Development of the ACTA was initiated in 2012 by the National Center for Advancing Translational Sciences (NCATS) through its Clinical and Translational Science Awards (CTSA) programme in collaboration with representatives from several pharmaceutical companies and took about two years to complete. NCATS is part of the National Institutes of Health. In 2014, the University Industry Demonstration Project (UIDP) joined the effort.

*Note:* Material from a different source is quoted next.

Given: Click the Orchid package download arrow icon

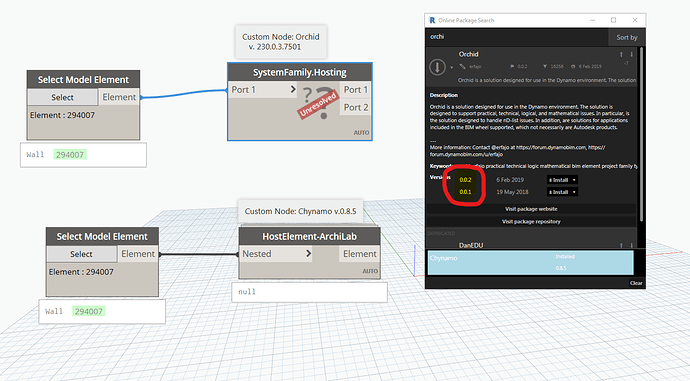Looking at the screenshot, I should coord(437,67).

“All of WCG’s solutions help our clients to reduce the time, cost and risks associated with bringing new therapies to market,” said Donald A. Deieso, Ph.D., chairman and CEO of WCG. “The clinical trial process is plagued with administrative inefficiencies and unnecessary delays. We are proud to promote the hard work of the CTSAs and the UIDP, and to encourage our clients to adopt the ACTA.”
To date, approximately 225 institutions have agreed to the terms of the ACTA. WCG aims to increase that number significantly by promoting ACTA to the 1,200 institutions that belong to its GRN, which is a group comprised of research-intensive hospitals and universities, including one-third of all US academic medical centres, 27 of which are CTSA institutions and have agreed to accept the ACTA without revision.

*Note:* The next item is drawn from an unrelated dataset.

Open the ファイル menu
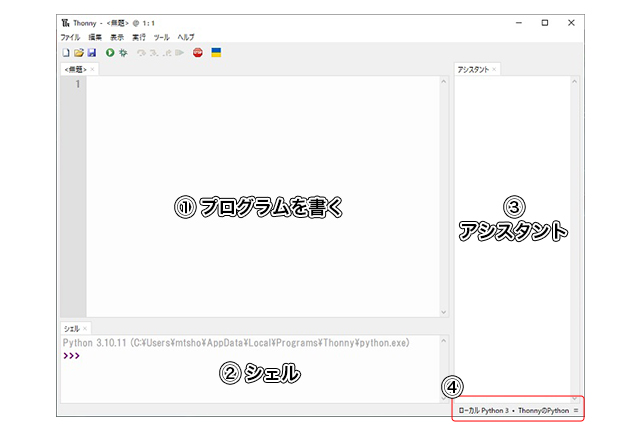This screenshot has height=430, width=640. point(70,37)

“Data from a 2010 CTSA Contracts Processing Study showed that an average contract negotiation time of 55 days could be reduced to 22 days if a ‘master agreement’ was used,” said Petra Kaufmann, M.D., M.Sc., director of the NCATS Division of Clinical Innovation. “That information prompted us to challenge CTSA awardees to develop an efficient contract that, if adopted, could help reduce delays in trial start-up. We are pleased that WCG has recognized the potential of the ACTA, and delighted to have their support in disseminating its use.”

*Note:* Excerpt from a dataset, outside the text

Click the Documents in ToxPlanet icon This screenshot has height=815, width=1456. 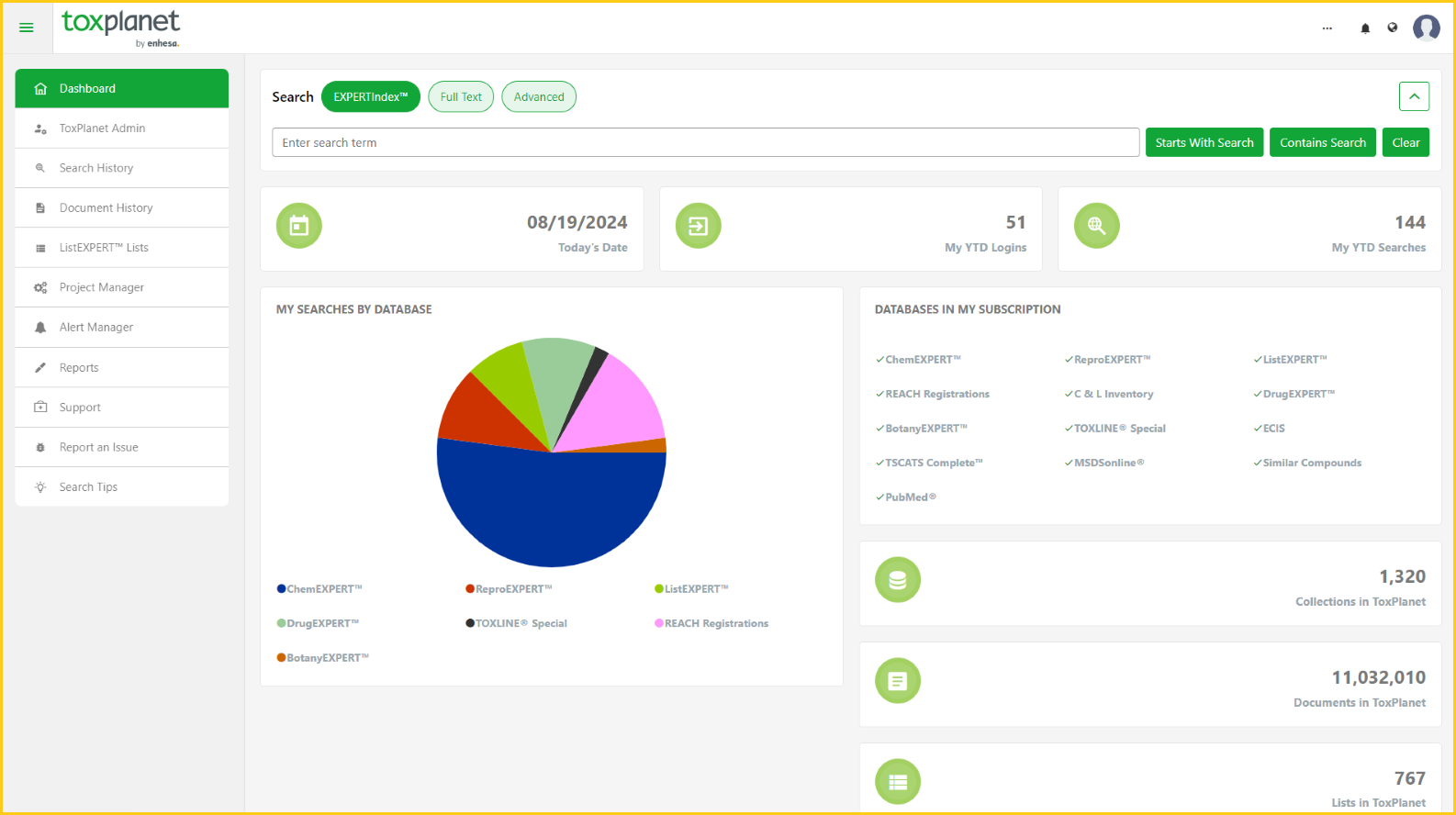(898, 681)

The ACTA was developed to facilitate negotiations between institutional research sites and industry sponsors by creating a straightforward and unambiguous document which clearly sets forth the regulatory and contractual obligations of both parties, and presents language which – while perhaps not ideal for either party – is acceptable to both. Adoption and use of the ACTA would expedite the contract process and reduce the time it takes to start up clinical trials.
“Our institutional and sponsor clients frequently cite the contract negotiation process as a source of frustration and delay, and as a barrier to clinical trial activation,” said Stuart Horowitz, Ph.D., M.B.A., WCG’s president of institutions and institutional services. “We applaud the CTSA institutions’ effort to address this significant problem.”
The Accelerated Clinical Trial Agreement (ACTA) is a standardized clinical trial agreement – a single agreement to be used by each participating institution and sponsor – to reduce contract negotiations for industry-sponsored, multi-site studies, specifically for phase 2b and phase 3 clinical trials. The ACTA was developed with support from the National Institutes of Health through the National Center for Advancing Translational Sciences’ Clinical and Translational Science Awards (CTSA) programme, grant #5U54TR000123. The CTSA Master Contracts Working Group is comprised of legal experts from about 25 CTSA institutions, in collaboration with industry representatives and the University Industry Demonstration Partnership.